See MongoDB

qaz@lemmy.world · 2 months ago

See MongoDB

jubilationtcornpone@sh.itjust.works · edit-2 2 months ago

Every time I’m assigned to a project that uses a document database

“So how are you guys handling all your related data?”

Finds collection of massive JSON documents containing all the related data

“Oh boy.”

BlueBockser@programming.dev · edit-2 2 months ago

What’s the problem with that? In my previous team, we had a structure with four levels of nesting where we only ever needed to query the first two levels. At first we used Postgres with normalized tables, but it was just slow as hell. Switching to MongoDB actually made our performance issues vanish.

Of course it all depends on what kinds of queries you need to run, but I don’t think that large JSON documents are necessarily a problem.

Ephera@lemmy.ml · 2 months ago

They’re talking about relations between data. For example, when you delete a user, you may also want to delete their stored data.

To some degree, this is less of a problem with document databases, because they don’t force you to chop your data into small parts like relational databases do (e.g. you can have lists of that user’s stored data as part of the JSON document). But you will likely still need some relations at some point.

Chances are you have a layer in your application code which ensures these relations that way.
Which is fine in my opinion. With relational databases, there’s also often some relations which you cannot model in the database.
But yeah, it requires somewhat more software architecture awareness, to not lump the relation checking logic into general application logic. And you can’t connect a second application to that database, without having to implement the relations another time or at least pulling them out into a shared library.

Rayquetzalcoatl@lemmy.world · 2 months ago

I’m currently building something using Mongo as the DB, and have so far been making sure to assign the user ID to everything that relates to that user when it’s created.

Wouldn’t you have to do something like that in MySQL anyway to ensure that the entries related to each other?

Ephera@lemmy.ml · 2 months ago

Oh yeah, I’m saying that relational databases push you even more to assign IDs to every miniscule piece of information, especially if you’re following best practices (3NF or similar).

For example, you’re not supposed to say that a user has a list of interests, you’re supposed to say that there’s users with a user_id and then there’s user_interests with a user_id and an interest_description, so two separate tables.
If those interests can be indexed, then you’d want three tables:

users(user_id)
interests(interest_id, description)
user_interests(user_id, interest_id) (N-M-Mapping)

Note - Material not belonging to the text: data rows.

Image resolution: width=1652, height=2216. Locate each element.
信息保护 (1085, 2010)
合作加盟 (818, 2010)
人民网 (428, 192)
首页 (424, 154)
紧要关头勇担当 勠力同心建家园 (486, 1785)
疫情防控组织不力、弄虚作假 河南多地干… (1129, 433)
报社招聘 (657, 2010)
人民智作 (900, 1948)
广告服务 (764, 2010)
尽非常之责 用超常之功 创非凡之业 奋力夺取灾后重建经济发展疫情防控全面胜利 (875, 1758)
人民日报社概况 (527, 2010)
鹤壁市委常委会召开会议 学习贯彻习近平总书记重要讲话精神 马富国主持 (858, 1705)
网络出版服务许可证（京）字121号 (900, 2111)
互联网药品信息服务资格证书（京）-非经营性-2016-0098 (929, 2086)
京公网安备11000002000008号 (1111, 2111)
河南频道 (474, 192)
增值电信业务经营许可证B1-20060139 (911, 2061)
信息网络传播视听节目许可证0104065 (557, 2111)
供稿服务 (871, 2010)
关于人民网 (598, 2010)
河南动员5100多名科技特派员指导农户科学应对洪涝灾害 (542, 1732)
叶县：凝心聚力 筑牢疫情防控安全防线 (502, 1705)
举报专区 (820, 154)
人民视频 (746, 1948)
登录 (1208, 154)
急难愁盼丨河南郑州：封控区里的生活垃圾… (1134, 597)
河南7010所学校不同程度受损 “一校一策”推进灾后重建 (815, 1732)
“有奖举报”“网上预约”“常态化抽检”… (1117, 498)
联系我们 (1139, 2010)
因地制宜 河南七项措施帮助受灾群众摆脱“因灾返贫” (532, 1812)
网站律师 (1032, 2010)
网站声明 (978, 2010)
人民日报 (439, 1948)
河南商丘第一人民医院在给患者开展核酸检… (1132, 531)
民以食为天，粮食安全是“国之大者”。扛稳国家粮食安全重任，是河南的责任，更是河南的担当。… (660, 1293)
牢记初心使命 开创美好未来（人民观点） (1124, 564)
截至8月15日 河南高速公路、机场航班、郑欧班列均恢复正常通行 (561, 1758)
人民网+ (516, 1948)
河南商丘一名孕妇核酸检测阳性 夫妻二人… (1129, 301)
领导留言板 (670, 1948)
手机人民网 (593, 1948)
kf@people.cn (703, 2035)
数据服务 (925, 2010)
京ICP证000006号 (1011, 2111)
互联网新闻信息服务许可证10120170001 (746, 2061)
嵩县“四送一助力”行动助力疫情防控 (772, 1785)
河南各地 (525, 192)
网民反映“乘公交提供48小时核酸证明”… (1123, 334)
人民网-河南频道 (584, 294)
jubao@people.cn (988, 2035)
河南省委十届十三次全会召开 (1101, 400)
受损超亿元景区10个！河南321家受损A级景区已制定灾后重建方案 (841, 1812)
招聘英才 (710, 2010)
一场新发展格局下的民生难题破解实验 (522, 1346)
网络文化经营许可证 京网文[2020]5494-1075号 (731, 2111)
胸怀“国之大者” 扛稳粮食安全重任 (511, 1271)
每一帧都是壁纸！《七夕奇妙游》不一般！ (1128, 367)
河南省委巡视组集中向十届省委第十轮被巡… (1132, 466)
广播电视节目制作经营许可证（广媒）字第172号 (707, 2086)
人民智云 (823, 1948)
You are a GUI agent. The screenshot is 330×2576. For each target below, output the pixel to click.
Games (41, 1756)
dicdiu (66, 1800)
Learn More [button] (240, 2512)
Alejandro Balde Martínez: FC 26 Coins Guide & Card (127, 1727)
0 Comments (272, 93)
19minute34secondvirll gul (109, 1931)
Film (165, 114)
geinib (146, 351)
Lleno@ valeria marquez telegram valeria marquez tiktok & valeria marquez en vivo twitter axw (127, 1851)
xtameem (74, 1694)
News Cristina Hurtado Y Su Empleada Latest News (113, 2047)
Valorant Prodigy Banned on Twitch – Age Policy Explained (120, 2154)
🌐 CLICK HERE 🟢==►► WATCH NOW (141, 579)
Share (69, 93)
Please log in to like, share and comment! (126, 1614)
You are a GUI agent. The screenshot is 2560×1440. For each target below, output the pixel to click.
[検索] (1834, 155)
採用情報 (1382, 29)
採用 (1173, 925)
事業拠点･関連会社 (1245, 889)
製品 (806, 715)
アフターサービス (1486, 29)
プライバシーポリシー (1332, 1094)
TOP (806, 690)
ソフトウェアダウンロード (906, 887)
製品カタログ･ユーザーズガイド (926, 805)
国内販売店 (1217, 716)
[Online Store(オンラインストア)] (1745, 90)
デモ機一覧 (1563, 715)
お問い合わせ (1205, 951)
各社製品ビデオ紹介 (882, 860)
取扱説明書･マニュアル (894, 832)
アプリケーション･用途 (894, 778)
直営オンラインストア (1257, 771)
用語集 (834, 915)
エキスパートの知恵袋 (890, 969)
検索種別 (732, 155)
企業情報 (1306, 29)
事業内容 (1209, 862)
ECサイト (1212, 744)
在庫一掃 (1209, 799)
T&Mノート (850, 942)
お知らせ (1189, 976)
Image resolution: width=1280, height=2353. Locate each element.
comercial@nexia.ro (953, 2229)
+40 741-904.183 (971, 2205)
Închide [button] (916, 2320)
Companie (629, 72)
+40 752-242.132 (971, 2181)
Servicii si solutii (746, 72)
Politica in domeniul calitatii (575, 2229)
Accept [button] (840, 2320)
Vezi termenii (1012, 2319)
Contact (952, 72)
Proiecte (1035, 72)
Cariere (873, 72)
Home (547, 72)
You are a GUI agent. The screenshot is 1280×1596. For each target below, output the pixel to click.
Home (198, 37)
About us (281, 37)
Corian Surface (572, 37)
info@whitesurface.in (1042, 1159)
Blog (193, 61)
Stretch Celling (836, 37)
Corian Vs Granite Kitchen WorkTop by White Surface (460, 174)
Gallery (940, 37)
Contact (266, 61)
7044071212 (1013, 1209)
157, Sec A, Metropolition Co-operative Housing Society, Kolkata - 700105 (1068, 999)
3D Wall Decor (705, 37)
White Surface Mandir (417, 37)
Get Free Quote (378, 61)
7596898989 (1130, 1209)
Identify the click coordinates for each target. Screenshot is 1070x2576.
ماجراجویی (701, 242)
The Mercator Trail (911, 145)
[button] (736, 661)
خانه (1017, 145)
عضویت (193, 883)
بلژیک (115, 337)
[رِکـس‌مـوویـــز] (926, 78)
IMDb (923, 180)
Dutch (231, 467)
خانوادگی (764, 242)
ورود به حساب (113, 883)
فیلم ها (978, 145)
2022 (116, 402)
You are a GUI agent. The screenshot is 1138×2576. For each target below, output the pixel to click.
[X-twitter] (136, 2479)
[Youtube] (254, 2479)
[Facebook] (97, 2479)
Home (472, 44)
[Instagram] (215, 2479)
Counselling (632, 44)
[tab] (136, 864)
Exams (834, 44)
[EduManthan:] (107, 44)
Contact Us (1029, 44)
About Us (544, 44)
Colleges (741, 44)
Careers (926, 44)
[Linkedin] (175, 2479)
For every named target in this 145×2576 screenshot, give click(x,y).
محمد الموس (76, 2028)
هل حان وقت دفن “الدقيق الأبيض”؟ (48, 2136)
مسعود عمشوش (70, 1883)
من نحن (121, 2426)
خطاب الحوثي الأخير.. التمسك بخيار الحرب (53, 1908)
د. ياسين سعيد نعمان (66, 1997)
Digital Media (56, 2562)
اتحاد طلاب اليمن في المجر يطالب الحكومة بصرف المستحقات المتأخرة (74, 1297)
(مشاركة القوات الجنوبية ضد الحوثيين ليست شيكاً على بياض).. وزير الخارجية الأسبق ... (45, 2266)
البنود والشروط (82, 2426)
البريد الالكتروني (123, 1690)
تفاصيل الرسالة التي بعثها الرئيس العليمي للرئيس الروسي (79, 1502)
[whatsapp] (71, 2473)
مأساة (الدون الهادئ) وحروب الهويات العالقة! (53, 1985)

I mean, this might not be the best example, as it kind of makes sense to not always load the user interests whenever you do anything with the user, but yeah, the point is that you’re supposed to split it up into separate tables and then JOIN it as you need it.

With these RDBMS, your entire data loading logic is supposed to happen in-database, so you pretty much need to chop the data into the smallest possible parts and assign IDs to all of those parts, to give you the flexibility to access them how you need to.

Rayquetzalcoatl@lemmy.world · 2 months ago

Ahhh okay I see. I’ve developed sites for a decade but have never had to really consider how databases work in any great detail, which obviously now with mongo I am having to think about. Thank you for clarifying! I’ve got some reading to do 🫡

jubilationtcornpone@sh.itjust.works · 2 months ago

In my previous team, we had a structure with four levels of nesting

Those are rookie numbers.

ℍ𝕂-𝟞𝟝@sopuli.xyz · 2 months ago

NoSQL has always been a niche use case thing.

For some stuff, no ACID is no problem. They have their place. What I’m more suspicious of is things like Google offering distributed databases that they pretend as if they could break the CAP theorem.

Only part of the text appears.